The band of trumpet, violin, hollow-bodied electric and upright bass doesn’t need a drummer to swing. Close your eyes when they start “Lady in Red” and you would swear there were two trumpets instead of Charlie Fardella’s one and a violin. Matt Rhodi’s fiddle reminds me that somewhere between Carnegie Hall and Church Point there is a whole other sound, that nothing swings quite like a violin. The bassist is late and through the first set Matt Johnson’s hollow body drives the band, comping Kansas City swing warm and bright as the glow of antique amplifier filaments, taking delicate solos that complement Zaorski’s voice. Once Robert Snow sets the dance floor thrumming its just a matter of time before the dancers peel off the wall and start to take the floor. I don’t have a notebook and I’m too beer-tipsy fascinated by it all to keep a set list in my head. The sound is almost too clear. You expect the wandering modulation of a distant short wave station broadcasting from somewhere on the far side of Eisenhower like the RKO tower. These songs were growing old before most of the band was born but here tonight they are fresh again. The seated players lean into the songs, intent as surgeons, while the base player’s eyes close and off he goes where ever the hell it is bass players go when they are mounted by the melody. The dance floor fills by fits and starts, one couple at a time at first as if by prearrangement, the jitterbug and Lindy Hop couples each taking their turns, inviting the crowd to marvel at their steps like the first Lindy Hoppers at the Savoy in Harlem most of a century ago.

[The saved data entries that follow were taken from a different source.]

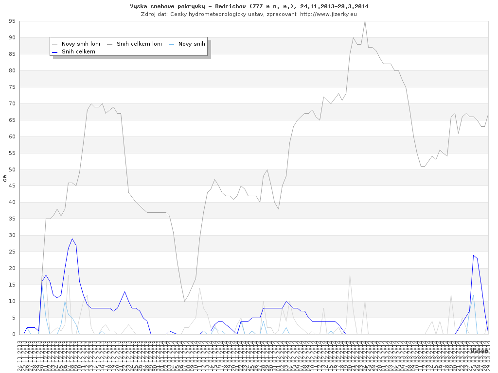Click the dark gray Snih celkem loni legend line
498x373 pixels.
(110, 44)
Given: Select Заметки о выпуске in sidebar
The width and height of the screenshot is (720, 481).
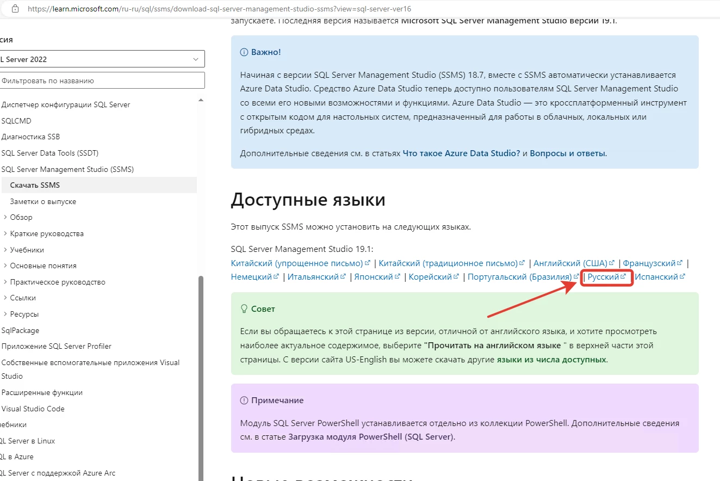Looking at the screenshot, I should 43,201.
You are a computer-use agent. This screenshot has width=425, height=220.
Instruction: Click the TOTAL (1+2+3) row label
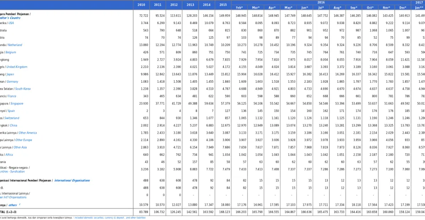coord(8,212)
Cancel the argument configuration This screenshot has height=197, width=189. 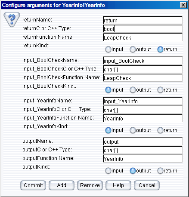tap(147, 185)
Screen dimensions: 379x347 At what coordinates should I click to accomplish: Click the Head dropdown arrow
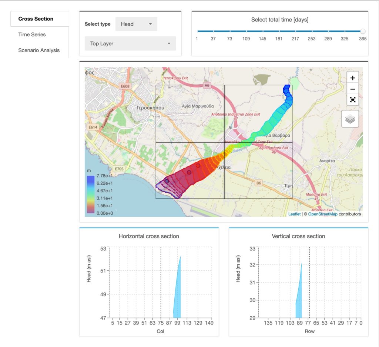coord(150,24)
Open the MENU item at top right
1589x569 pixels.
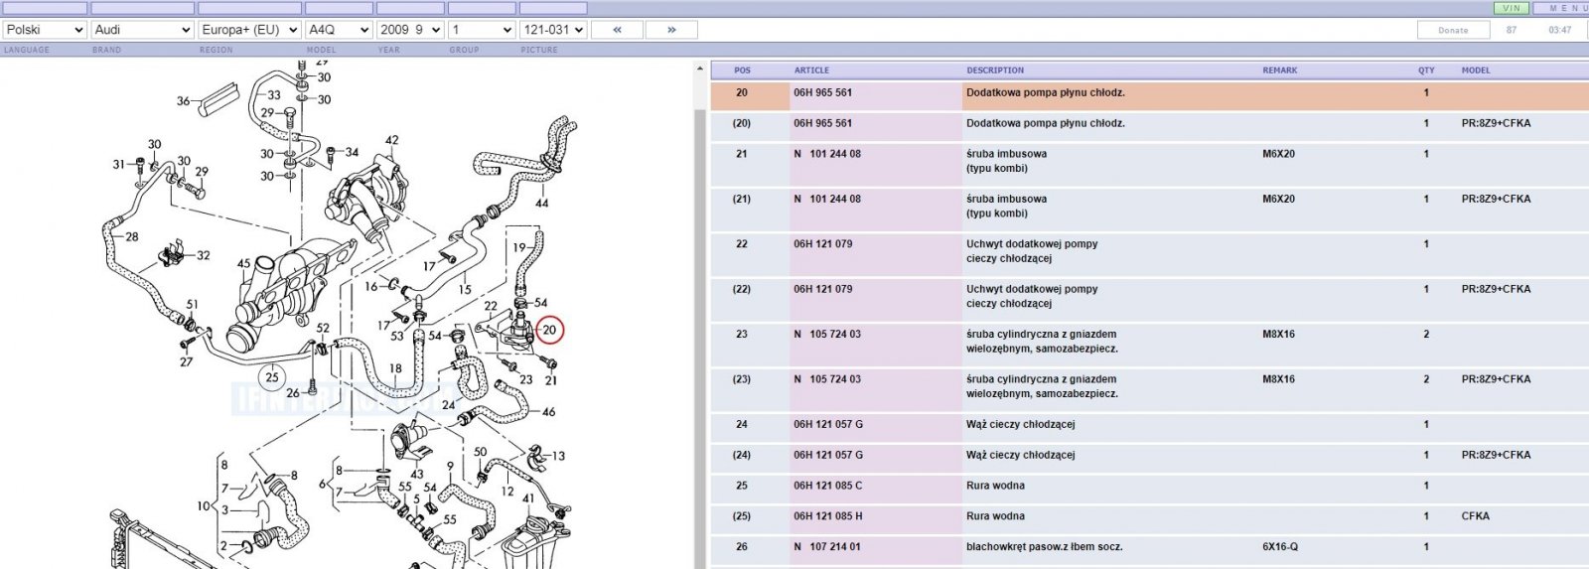click(x=1562, y=8)
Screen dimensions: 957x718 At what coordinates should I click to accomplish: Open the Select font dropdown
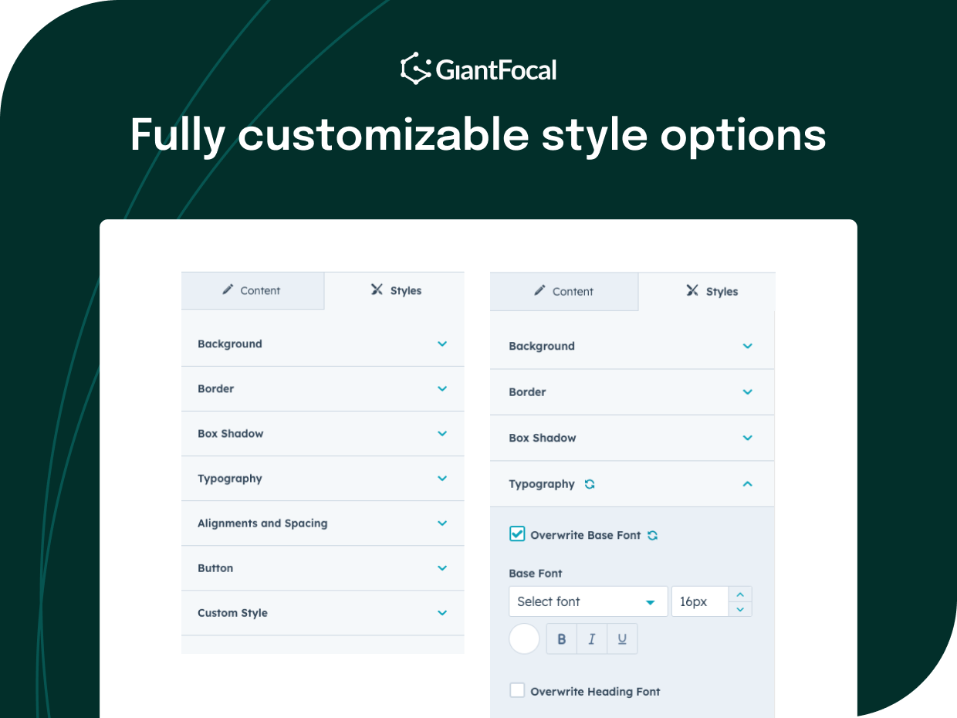pyautogui.click(x=588, y=601)
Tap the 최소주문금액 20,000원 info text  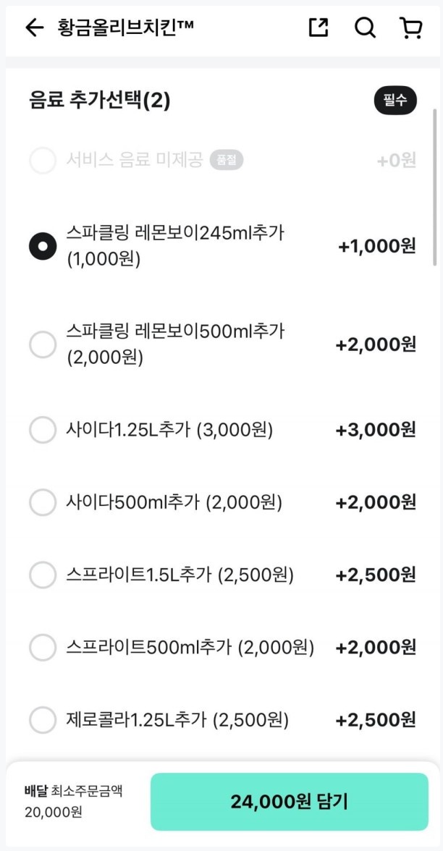(x=73, y=801)
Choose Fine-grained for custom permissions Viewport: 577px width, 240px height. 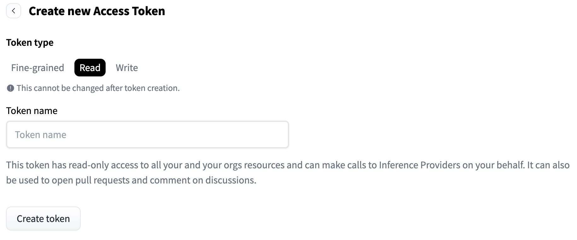click(x=37, y=68)
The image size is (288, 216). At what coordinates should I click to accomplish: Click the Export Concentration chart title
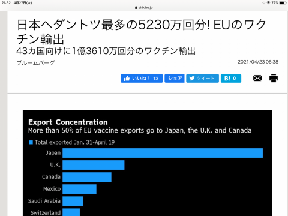pyautogui.click(x=68, y=122)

“Can you believe this? That we’re here listening to this?” Eric asks. We are like two old vaudevillians between shows grabbing a glass of beer and of course I answer as I always do. “Yeah, this sucks. Cleveland. That’s where we should be tonight. I bet it’s happening in Cleveland.” We both laugh and the people around us give us the slantwise eyeball and edge away a just-visible inch. Cleveland. Right. Somewhere in Cleveland in a Holiday Inn there may be a quick-silver blond with Betty Grable legs crooning with a pianist who misses his ashtray more than his youth, but I don’t think you would find a house full of kids and wish-they-were’s leaning in toward the singer just as the band does, swept into Zaorski’s updo and baby-doll vocals. The whole room–band, dancers, audience– is titled slightly toward the singer and you can almost see the energy flicker by spark jump from the crowd up to her and come back in a brilliant million candle-power flood of Forties poise and song.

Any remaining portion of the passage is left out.